Start of Block
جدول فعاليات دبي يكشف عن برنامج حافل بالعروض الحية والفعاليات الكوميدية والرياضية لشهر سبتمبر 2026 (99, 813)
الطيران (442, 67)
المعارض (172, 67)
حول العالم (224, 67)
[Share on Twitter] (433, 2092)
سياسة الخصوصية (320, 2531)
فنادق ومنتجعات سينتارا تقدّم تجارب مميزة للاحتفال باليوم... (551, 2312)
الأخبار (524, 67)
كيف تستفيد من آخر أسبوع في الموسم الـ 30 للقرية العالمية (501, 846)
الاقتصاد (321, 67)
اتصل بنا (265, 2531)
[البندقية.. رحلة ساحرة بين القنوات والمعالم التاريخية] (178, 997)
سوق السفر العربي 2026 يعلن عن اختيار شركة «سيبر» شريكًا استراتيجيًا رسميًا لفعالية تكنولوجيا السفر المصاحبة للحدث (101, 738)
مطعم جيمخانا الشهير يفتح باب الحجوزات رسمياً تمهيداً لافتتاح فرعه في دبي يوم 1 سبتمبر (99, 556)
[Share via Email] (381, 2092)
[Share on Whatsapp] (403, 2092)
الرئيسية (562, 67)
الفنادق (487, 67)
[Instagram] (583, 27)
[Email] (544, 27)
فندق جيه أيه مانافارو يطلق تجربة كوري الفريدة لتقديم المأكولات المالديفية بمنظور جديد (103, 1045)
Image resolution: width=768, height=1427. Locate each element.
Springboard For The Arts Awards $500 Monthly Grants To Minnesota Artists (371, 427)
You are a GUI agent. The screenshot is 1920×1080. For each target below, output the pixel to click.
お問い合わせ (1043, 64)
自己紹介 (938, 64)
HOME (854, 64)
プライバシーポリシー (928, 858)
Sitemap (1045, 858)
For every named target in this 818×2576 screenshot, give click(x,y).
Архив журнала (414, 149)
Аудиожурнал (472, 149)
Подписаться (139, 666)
End of Block
Search the entries for "click" and copy each matching line.

You are a GUI agent. The screenshot is 1920×1080. For each target below, output the pixel to click.
For every named target in this 818×2576 screenshot, give click(x,y).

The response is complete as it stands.